Project HistoryIn 1999, the city of Boston selected the ICA as the recipient of a site on the waterfront for a new museum that would be the cultural cornerstone of the Fan Pier development. The ICA received the land based both on the critical need for more space to present increasingly popular programming and exhibitions and because of its potential to draw visitors to the waterfront year-round.
The opportunity enabled the ICA to envision a new home with expanded exhibition space, new programming and a permanent collection-all housed within a progressive architectural statement that mirrors the museum's foresight and risk-taking as a leading contemporary art venue.
In 2001, after a rigorous, year-long selection process, the ICA selected Diller Scofidio + Renfro as the architects of the new museum. Their passion and interdisciplinary practice incorporating architecture, performance, and media best reflected the mission of the ICA.

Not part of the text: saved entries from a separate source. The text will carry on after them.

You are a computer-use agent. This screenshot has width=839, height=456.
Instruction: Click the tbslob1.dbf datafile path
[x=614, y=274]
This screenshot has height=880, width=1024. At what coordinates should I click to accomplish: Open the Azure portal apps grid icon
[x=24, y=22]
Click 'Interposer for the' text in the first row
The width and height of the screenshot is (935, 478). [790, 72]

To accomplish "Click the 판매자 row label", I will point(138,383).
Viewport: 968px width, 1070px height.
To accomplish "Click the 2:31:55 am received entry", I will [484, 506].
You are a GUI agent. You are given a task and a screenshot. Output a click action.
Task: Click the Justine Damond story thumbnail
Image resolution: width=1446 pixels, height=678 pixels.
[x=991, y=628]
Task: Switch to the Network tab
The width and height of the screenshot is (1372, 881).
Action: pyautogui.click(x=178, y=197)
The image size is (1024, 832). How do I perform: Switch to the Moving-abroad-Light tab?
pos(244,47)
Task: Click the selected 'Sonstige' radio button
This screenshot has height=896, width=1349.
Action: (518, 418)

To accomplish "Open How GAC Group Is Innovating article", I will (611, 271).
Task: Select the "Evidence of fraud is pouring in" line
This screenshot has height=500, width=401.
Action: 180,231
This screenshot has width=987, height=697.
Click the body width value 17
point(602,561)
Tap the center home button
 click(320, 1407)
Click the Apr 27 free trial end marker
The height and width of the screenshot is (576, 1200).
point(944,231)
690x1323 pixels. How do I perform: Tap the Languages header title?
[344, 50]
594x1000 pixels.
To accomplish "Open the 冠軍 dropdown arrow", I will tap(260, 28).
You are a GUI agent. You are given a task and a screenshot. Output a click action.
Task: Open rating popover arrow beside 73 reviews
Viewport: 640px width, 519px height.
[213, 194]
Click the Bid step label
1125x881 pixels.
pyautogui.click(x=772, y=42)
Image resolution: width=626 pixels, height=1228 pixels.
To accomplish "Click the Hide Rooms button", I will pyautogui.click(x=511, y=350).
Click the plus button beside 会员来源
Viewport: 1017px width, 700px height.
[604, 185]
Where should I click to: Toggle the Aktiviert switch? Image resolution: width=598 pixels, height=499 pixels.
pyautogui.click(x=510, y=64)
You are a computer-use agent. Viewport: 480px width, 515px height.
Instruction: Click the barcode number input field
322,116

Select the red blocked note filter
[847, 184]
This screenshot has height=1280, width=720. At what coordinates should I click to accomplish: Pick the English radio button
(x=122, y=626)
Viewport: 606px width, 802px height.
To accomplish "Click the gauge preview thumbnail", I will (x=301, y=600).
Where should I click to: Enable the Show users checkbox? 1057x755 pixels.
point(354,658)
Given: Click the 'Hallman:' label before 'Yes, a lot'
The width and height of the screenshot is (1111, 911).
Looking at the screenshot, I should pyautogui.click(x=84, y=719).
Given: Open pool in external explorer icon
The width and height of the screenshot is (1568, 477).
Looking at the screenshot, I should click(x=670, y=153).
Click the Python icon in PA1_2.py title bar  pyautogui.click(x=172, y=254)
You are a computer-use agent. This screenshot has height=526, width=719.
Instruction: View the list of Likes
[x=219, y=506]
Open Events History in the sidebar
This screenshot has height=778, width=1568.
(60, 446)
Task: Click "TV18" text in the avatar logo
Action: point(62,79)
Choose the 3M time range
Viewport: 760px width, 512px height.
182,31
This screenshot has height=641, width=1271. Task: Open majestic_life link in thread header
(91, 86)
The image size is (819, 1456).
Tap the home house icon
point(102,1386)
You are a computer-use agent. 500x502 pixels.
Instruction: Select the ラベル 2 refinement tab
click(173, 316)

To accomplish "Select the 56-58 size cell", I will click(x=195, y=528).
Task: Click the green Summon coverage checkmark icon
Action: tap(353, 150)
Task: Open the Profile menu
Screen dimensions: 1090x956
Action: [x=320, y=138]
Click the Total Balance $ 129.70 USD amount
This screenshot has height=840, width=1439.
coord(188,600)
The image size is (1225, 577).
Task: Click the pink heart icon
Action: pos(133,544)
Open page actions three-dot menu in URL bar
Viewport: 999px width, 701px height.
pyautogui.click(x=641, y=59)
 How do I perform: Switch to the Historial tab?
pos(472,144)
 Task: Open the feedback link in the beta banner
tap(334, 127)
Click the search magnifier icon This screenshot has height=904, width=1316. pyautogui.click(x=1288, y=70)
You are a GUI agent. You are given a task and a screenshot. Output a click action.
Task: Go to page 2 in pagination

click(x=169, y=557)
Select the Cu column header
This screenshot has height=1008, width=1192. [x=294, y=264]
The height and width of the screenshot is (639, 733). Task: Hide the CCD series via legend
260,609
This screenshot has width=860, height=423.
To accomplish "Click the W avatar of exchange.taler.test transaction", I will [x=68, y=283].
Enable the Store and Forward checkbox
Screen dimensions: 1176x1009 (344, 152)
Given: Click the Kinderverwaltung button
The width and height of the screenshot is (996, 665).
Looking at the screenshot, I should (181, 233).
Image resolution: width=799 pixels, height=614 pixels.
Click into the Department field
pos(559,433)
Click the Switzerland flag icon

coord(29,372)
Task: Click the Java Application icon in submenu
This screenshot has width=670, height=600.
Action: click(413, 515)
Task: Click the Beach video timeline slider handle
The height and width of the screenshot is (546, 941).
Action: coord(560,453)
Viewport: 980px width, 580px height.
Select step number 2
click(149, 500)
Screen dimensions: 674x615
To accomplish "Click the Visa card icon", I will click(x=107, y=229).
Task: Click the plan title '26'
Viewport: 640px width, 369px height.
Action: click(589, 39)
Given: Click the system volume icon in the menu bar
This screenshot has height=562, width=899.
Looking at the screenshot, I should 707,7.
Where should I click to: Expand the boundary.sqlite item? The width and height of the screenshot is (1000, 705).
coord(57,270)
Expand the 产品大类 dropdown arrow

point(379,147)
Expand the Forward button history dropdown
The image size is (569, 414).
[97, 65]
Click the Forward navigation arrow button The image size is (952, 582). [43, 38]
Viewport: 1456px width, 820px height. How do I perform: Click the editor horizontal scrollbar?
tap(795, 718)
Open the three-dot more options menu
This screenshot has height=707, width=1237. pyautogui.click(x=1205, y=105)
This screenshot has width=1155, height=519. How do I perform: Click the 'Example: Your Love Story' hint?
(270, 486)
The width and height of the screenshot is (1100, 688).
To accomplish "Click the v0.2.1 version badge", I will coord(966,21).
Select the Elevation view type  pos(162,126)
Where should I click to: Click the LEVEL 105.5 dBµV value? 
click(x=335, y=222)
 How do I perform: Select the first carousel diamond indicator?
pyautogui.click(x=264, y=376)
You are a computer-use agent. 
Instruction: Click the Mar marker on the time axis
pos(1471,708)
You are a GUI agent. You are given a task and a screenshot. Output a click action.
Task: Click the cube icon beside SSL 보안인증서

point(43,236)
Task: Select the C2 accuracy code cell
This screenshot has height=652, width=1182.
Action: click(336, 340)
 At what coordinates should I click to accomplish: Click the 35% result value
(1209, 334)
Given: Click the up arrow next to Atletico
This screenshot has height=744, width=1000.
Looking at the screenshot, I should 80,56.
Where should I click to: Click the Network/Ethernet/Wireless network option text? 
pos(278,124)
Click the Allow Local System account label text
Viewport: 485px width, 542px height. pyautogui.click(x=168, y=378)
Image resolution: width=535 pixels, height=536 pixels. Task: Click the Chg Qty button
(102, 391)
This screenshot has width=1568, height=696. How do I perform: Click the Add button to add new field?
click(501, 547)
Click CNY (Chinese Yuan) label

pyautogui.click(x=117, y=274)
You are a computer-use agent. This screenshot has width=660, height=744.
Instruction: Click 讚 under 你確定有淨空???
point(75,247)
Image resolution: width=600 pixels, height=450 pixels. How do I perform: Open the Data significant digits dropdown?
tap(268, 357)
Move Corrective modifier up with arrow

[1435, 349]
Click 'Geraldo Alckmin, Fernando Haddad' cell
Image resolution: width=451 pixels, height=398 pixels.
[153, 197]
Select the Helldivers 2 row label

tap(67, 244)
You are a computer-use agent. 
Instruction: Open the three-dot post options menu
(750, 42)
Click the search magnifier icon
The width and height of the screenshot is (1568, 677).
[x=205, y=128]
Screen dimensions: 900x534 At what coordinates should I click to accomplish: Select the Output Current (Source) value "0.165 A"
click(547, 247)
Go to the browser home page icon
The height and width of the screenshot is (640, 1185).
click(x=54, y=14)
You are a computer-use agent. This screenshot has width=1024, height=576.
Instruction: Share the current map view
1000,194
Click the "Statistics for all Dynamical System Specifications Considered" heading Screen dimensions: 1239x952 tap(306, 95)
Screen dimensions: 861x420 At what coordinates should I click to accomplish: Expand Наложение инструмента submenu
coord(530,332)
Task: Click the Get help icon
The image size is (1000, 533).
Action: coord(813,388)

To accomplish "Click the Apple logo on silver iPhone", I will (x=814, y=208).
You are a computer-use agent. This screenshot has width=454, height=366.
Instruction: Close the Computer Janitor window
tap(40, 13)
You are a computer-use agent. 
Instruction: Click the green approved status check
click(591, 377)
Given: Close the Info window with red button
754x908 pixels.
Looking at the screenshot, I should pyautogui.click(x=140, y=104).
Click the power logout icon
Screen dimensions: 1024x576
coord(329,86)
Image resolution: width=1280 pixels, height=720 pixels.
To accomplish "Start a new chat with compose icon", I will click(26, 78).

The design for the new ICA was unveiled in 2002 to great critical acclaim. It was included in NEXT: The Future of Architecture, at the 8th Annual International Architecture Exhibition at the Venice Biennale, and a retrospective of the architects' work at the Whitney Museum of American Art in 2003. In September of 2004, the ICA broke ground on Fan Pier for the first new art museum built in Boston in nearly one hundred years and the first building by Diller Scofidio + Renfro to be built in the United States.